Background
With my colleague Cynthia D’Angelo, I presented a webinar on analyzing educational data from an open science perspective through the Center for Open Science. The organization (unsurprisngly!) advocates for openness in research; they created and maintain the fairly widely-used (across research fields) Open Science Framework platform for sharing.
The Center for Open Science invited people from across educational research to join a working meeting this week on open science in educational science—wait, scratch that, in educational scholarship! I say that in that way because the names used really matter; not everyone (in act, perhaps a minority) of researchers in education identify as scientists; more, I believe, would identify as educational researchers—or something else, like teacher educators). I was happy to join; Charlottesville seemed fun to visit and the topic was right up my alley. I thought I could bring a teacher education (and a bit of an educational data science) perspective to the meeting, too.
Info. on the Working Meeting
We’re wrapping up now - I’m near the back typing away - but I thought to try to sum up a few take-aways now. First, I’ll share the agenda here. Some additional materials are here/
Some Reflections
- First, I think that attempts to make educational scholarship more open are on the right track. No one is trying to push ideas about openness onto others; there was generally an attitude of… well… openness. That was good.
- On the other hand, educational psychologists (and school psychologists—others with a psychology background of some kind) were well represented.
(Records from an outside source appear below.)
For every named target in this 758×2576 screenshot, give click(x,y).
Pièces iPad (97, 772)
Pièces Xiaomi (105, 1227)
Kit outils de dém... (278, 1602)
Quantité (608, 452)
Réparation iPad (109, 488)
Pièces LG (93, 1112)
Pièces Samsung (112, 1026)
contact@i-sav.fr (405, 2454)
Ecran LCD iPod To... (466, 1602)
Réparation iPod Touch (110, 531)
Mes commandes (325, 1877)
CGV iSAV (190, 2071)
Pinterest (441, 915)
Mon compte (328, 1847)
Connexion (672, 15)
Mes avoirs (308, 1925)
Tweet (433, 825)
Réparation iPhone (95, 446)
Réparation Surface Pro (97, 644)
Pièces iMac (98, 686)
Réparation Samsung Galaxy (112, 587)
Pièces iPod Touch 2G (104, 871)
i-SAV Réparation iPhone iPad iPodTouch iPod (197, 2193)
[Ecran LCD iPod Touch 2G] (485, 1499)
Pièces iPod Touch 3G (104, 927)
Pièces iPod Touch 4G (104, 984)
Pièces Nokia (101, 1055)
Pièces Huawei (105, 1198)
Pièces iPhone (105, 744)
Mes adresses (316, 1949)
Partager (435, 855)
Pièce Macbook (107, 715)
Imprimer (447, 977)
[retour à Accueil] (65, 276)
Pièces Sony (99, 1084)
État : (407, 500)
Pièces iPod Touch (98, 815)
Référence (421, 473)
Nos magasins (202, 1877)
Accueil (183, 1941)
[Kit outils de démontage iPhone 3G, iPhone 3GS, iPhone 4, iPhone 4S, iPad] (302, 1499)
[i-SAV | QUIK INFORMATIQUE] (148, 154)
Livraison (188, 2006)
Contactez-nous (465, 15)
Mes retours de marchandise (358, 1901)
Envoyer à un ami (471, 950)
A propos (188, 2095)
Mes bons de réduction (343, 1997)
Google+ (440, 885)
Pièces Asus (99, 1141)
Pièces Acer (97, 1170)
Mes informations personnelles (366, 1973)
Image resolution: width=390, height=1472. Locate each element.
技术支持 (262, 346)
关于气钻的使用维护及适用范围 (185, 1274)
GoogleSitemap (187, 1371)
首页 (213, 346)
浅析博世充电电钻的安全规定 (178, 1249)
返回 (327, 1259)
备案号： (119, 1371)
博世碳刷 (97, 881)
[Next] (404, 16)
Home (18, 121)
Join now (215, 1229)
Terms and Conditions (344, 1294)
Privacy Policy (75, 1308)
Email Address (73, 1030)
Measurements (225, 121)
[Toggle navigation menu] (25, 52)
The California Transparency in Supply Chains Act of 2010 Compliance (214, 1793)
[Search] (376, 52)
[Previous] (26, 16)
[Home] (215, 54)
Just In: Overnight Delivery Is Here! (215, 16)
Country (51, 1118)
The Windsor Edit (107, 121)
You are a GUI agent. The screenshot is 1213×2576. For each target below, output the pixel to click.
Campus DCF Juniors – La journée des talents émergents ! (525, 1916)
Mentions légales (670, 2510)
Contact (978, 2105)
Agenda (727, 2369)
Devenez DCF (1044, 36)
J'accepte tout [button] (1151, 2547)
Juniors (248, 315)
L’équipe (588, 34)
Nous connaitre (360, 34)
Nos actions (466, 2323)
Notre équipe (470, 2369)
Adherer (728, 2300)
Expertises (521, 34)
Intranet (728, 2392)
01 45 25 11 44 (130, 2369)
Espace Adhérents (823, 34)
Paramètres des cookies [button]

While everyone was open and not pushy about who should do open science and how it should be done, I think greater representation from sub-disciplines of educational research—teacher educators, especially, but also individuals in educational leadership, learning sciences, educational technology-related fields, and content-specific areas like mathematics and science education—was and is needed.
- As one example of how greater representation may matter, a take-away from the meeting that I found to be on the right track was that the challenge of reproducibility seems to be far less resonant in educational research contexts than in, say, psychological science; there, the reproducibility crisis has been widely-discussed. This is not the case in educational research—perhaps for good reason (the goal in educational research is often to explore and reveal or describe variability, rather than to strictly reproduce an effect). But, access to and the usability of research does seem to be something many of us in education are concerned with. The point is this: if we care about accessibility, from whom could we learn? The OER/OpenEd community, for instance, has done a good job of advocating for open access—arguably better than those in the open science movement. Similarly, I’d love for the attendees at this working group meeting to hear and learn from those leading (or using) OpenSciEd.
I’ll start with these reflections … but possibly follow up on these in a later post or posts!